Start of Block
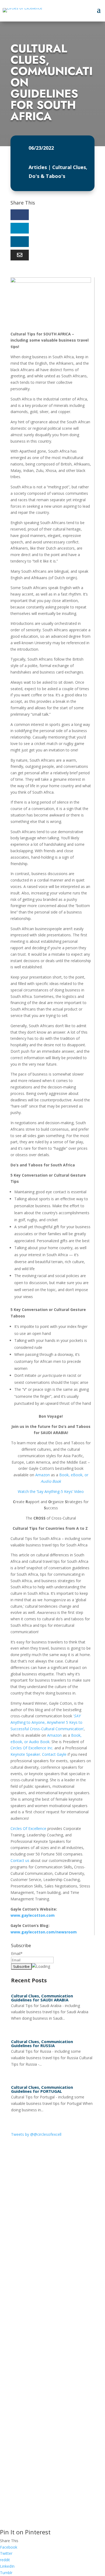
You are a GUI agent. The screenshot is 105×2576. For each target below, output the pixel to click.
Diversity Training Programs (30, 2347)
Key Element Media (68, 2516)
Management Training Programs (34, 2385)
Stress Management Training (31, 2356)
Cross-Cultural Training (26, 2288)
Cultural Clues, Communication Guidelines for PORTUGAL (42, 2089)
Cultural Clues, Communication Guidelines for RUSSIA (42, 2043)
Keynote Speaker (25, 1754)
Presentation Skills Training (30, 2297)
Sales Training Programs (27, 2316)
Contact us (19, 1860)
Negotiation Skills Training (29, 2325)
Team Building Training (26, 2375)
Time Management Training (30, 2394)
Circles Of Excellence (28, 1828)
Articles (38, 167)
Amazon (42, 1474)
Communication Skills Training (33, 2278)
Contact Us (28, 2473)
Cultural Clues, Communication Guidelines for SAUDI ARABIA (42, 1997)
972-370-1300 (24, 2456)
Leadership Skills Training (29, 2366)
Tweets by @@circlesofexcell (36, 2134)
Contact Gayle (54, 1754)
End of Block
--- What you will do ---
When copying the listing above, begin at its first line and stop after the line with "Amazon (42, 1474)", keeping each line exact and dropping the pictures.

--- Exercise answer ---
You are a GUI agent. The screenshot is 105×2576. For each target below, output the pixel to click.
Diversity Training Programs (30, 2347)
Key Element Media (68, 2516)
Management Training Programs (34, 2385)
Stress Management Training (31, 2356)
Cross-Cultural Training (26, 2288)
Cultural Clues, Communication Guidelines for PORTUGAL (42, 2089)
Cultural Clues, Communication Guidelines for RUSSIA (42, 2043)
Keynote Speaker (25, 1754)
Presentation Skills Training (30, 2297)
Sales Training Programs (27, 2316)
Contact us (19, 1860)
Negotiation Skills Training (29, 2325)
Team Building Training (26, 2375)
Time Management Training (30, 2394)
Circles Of Excellence (28, 1828)
Articles (38, 167)
Amazon (42, 1474)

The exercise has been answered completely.